Raw data:

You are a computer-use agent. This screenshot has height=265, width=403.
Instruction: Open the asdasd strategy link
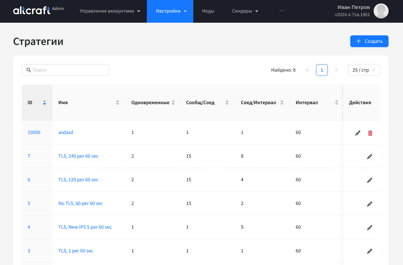point(66,132)
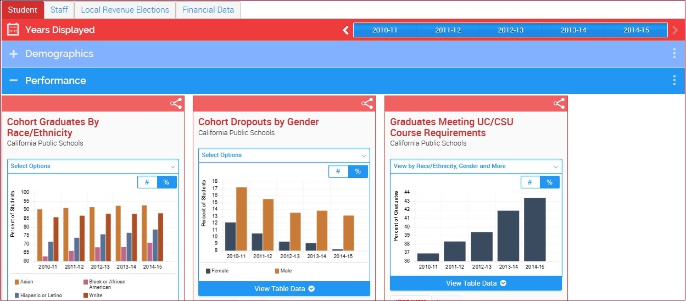Collapse the Performance section

coord(14,80)
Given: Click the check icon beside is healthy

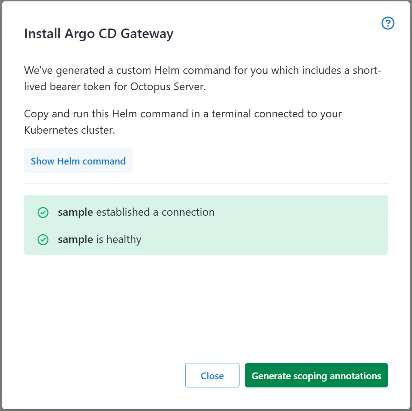Looking at the screenshot, I should coord(43,239).
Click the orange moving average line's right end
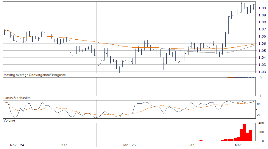This screenshot has width=268, height=149. pos(254,44)
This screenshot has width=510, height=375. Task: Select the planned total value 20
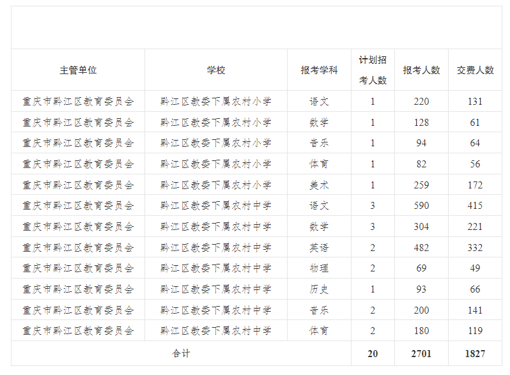pyautogui.click(x=373, y=353)
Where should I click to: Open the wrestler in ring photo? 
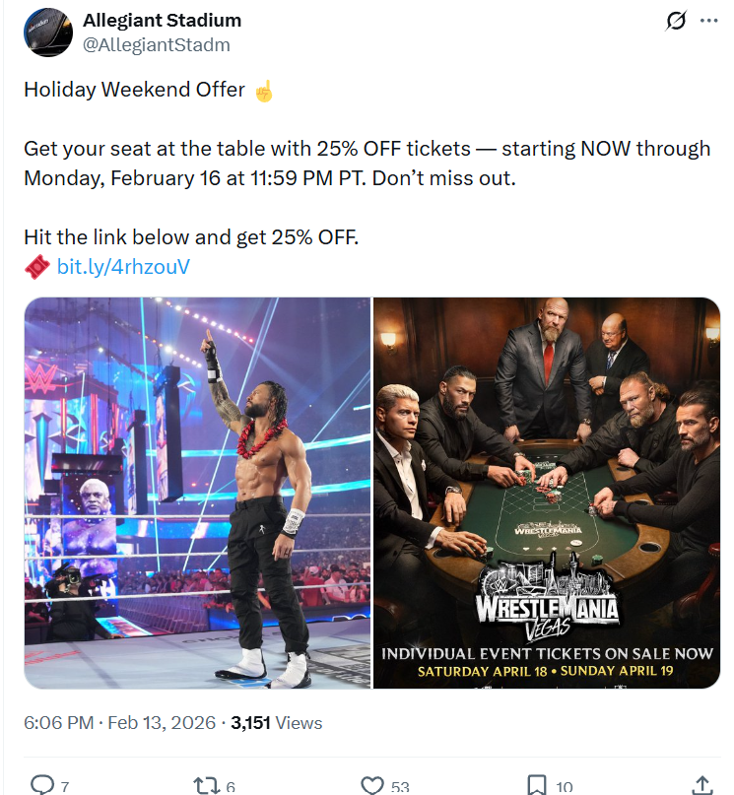coord(198,493)
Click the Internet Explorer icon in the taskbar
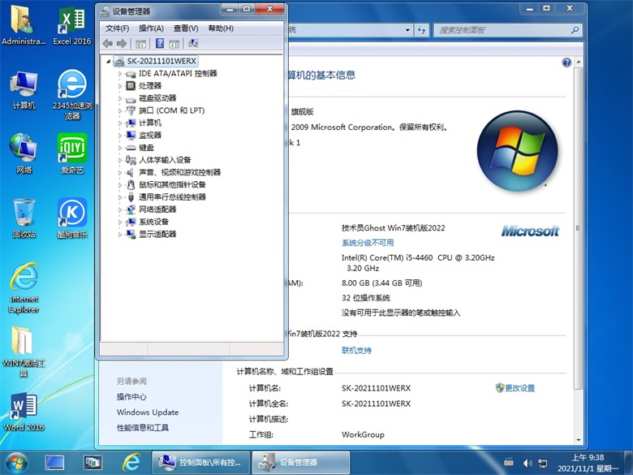The width and height of the screenshot is (633, 475). pos(131,463)
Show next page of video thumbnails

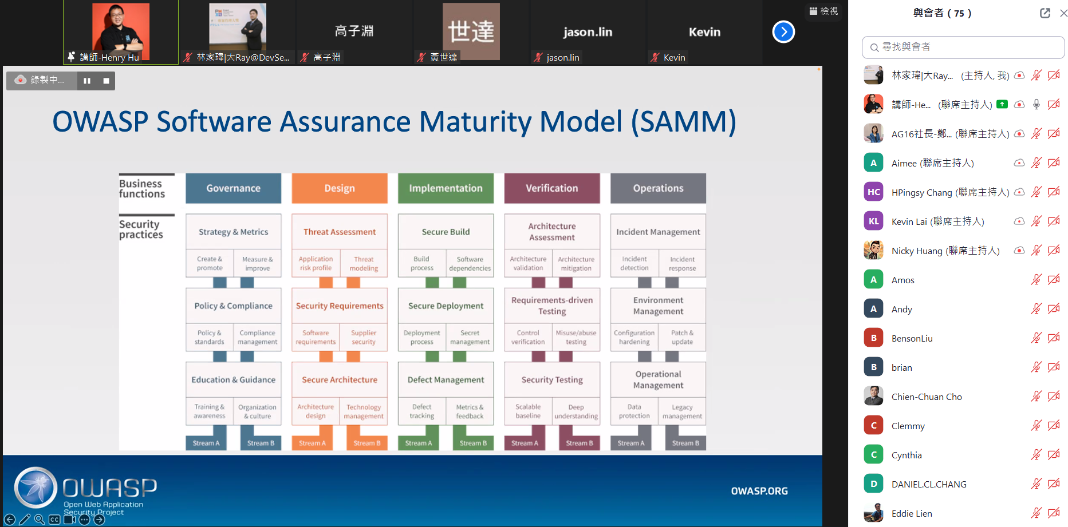tap(783, 32)
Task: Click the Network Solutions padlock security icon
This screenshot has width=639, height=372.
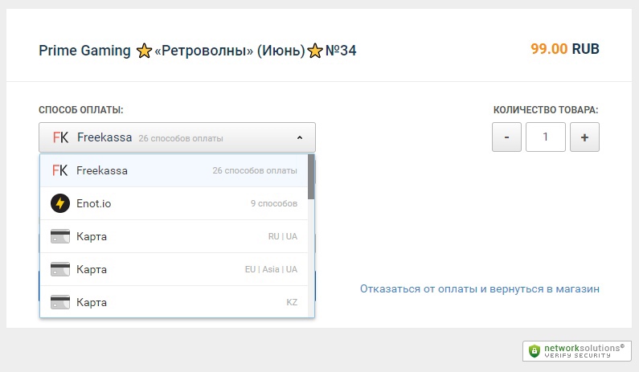Action: coord(535,351)
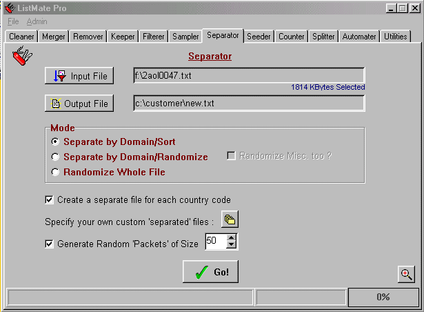424x312 pixels.
Task: Switch to the Automater tab
Action: 359,37
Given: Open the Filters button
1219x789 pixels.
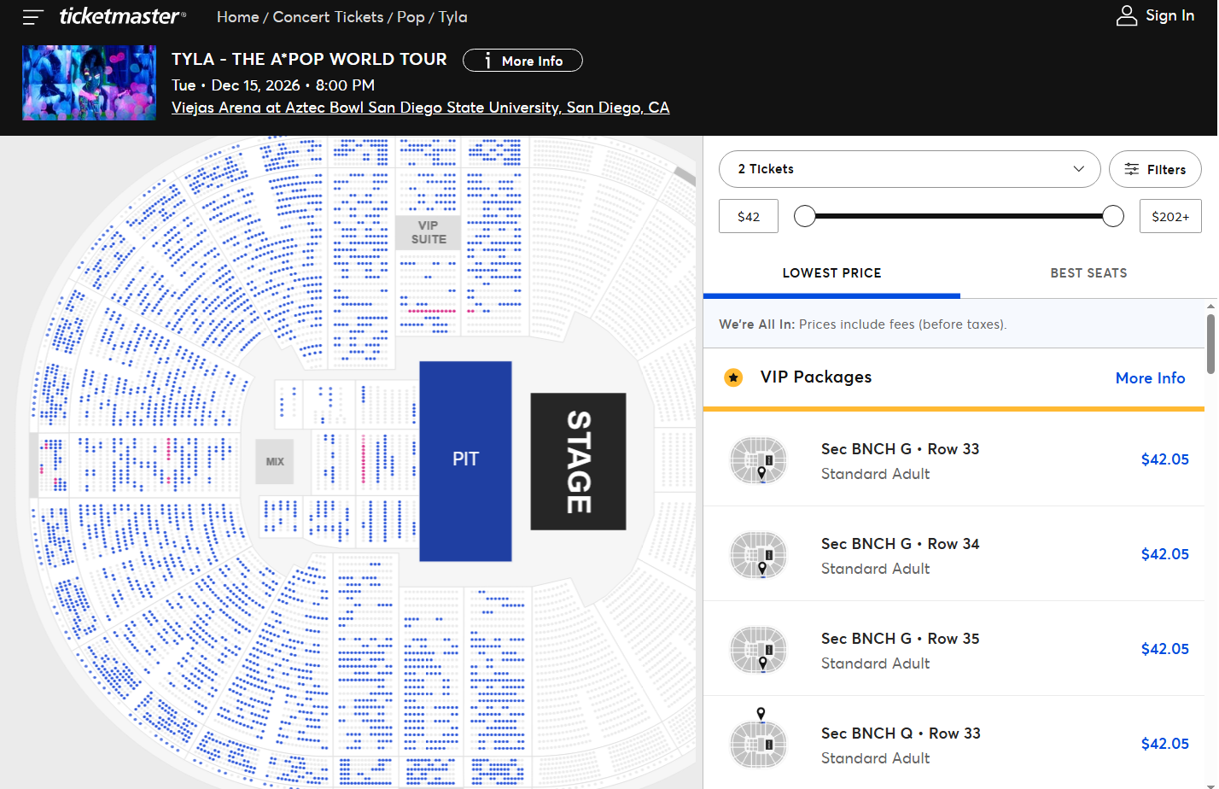Looking at the screenshot, I should point(1155,169).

Try it: Your reply should hold only the records, duplicated exactly, without any image.

Problem solution:
You are a computer-use agent. This screenshot has height=265, width=403.
Instruction: Open the asdasd strategy link
point(66,132)
Collapse the Performance section

coord(14,80)
Given: Click the check icon beside is healthy

Looking at the screenshot, I should coord(43,239).
Click the orange moving average line's right end
This screenshot has width=268, height=149. pos(254,44)
This screenshot has width=510, height=375. Task: Select the planned total value 20
pyautogui.click(x=373, y=353)
Where should I click to: Open the wrestler in ring photo? 
coord(198,493)
Click the Internet Explorer icon in the taskbar
The width and height of the screenshot is (633, 475). pos(131,463)
Show next page of video thumbnails

tap(783, 32)
Task: Click the Network Solutions padlock security icon
This screenshot has width=639, height=372.
Action: coord(535,351)
424x312 pixels.
Task: Switch to the Automater tab
Action: 359,37
Given: Open the Filters button
1219x789 pixels.
Looking at the screenshot, I should point(1155,169).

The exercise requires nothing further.